Tuesday, March 1, 2011

Shared Value and homelessness

People and programs which work with communities to develop, focus, produce and replicate solutions to the social, infrastructure, and health challenges that face local communities worldwide are playing a critical role in finally addressing pressing community-level challenges. Many compelling issues have been recognized, and solutions successfully implemented, by social entrepreneurs and nonprofit organizations and volunteers working within at-risk communities, and with the homeless who live alongside “established” communities.
Around the world, expert and developing Social Innovators and volunteers, who are parts of each community, can add fresh understanding and practical approaches which can greatly inform and enhance the effectiveness and sustainability of community solutions. Vehicles for funding, mentorship, and inclusion, nonprofit, funding, tech/sponsorship organizations can all benefit from increased impact, and elevated outcomes, when collaborating transparently with community-based participants, working directly on approaches and achievements in areas critical to those communities.
Homelessness affects all strata of society, from attendant health issues, youth-inclusion vs. alienation issues, economic opportunity vs. privation issues, safety/crime/representation issues, and most areas of sustainable infrastructure, whether through services, or use of the existing structures and “amenities” of the community and larger regional and national societies. Homelessness is not restricted to, or defined by, culture, economic origin, ability or achievement level, language, or age. Homelessness crosses boundaries of education, prior opportunity, and the exigencies of crisis, conflict, and corruption.
The escalation, deprivation, and isolation of the homeless are becoming increasingly visible reminders of the dysfunctions of societal “bridges” which had been the sole remedies of “care” for those outside the intersection of society and economic/corporate sustainability. Those at or beyond the periphery of social inclusion, the homeless, must still be recognized as part of our shared responsibility, as a human society, to address the needs, as sufficiently as possible, of all, regardless of previous perceptions of boundaries, proprieties, or protocols.
Opportunities have always existed to address the sometimes glaringly obvious inadequacies and deficiencies of social remedies; with the advent of informed, digitally-connected, and globally-linked individual and community Social Innovators, unparalleled opportunities to address the needs and challenges of homelessness, to address the soundless and sightless isolation of poverty, powerlessness, and debilitating marginalization which paralyze those caught in the webs of homelessness.
More than sharing recognition of homelessness, beyond sharing responsibility for individual, community, and societal efforts to mitigate, if not prevent, the causes and effects of homelessness, the time is right to move beyond vicarious, blanket solutions which have masqueraded as the “best possible” redress for the ills of homelessness and societal dysfunction. It is time to recognize the shared value available to each of us, to all of us, in investing in a sustainable future, where the inclusion of all members of a community becomes a focus, and not an eventuality.

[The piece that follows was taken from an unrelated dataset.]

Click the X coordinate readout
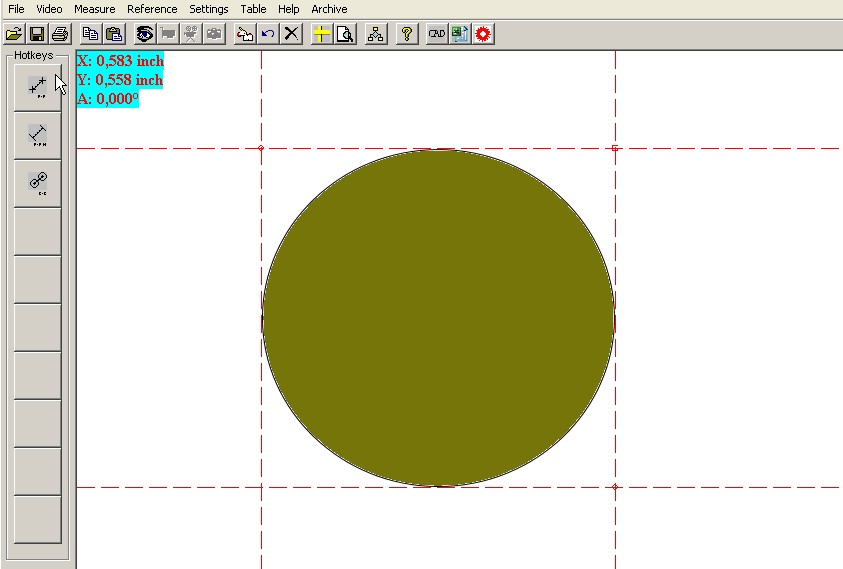 (x=120, y=61)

Given the infinite variability of life, choice, chance, and caprice, it is likely that no panacea for the chimera of homelessness can exist. But our increased connectivity has highlighted the huge potential for accommodation of the specific needs of the homeless in a “community.” Concomitantly, increased globalization, while emphasizing our interdependence, has also increased our ability to approach the challenges from the flexible and responsive wellspring of community-based Innovators and Volunteers, especially when transparently augmented and supported by intermediaries (nonprofits, foundations, ngo and governmental organizations, health organizations, corporate and technological sponsors, educators and mentors).
Social Innovators , working with efforts like the “Its time for community challenge” (http://itstimeforcomunitychallenge.blogspot.com/2011/03/its-fun-easy-and-free.html?spref=fb) celebrate our shared purpose, to alleviate the horrors of homelessness, to address the root causes and effects, and to provide sustainable, expandable solutions to homelessness.

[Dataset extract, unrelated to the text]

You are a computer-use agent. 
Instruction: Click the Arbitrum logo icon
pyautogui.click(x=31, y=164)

More than a social cost, social innovation becomes an investment. More than a necessity, addressing the problems of homelessness becomes an opportunity. And more than a responsibility, the systematic evaluation, effort and effectiveness to produce transformative results, and transparent evaluation, replication, and continuation of programs presenting a major change/improvement in life and life outcomes for homeless individuals and communities becomes a shared value. Shared value, which can ultimately enhance our shared, interlinked future.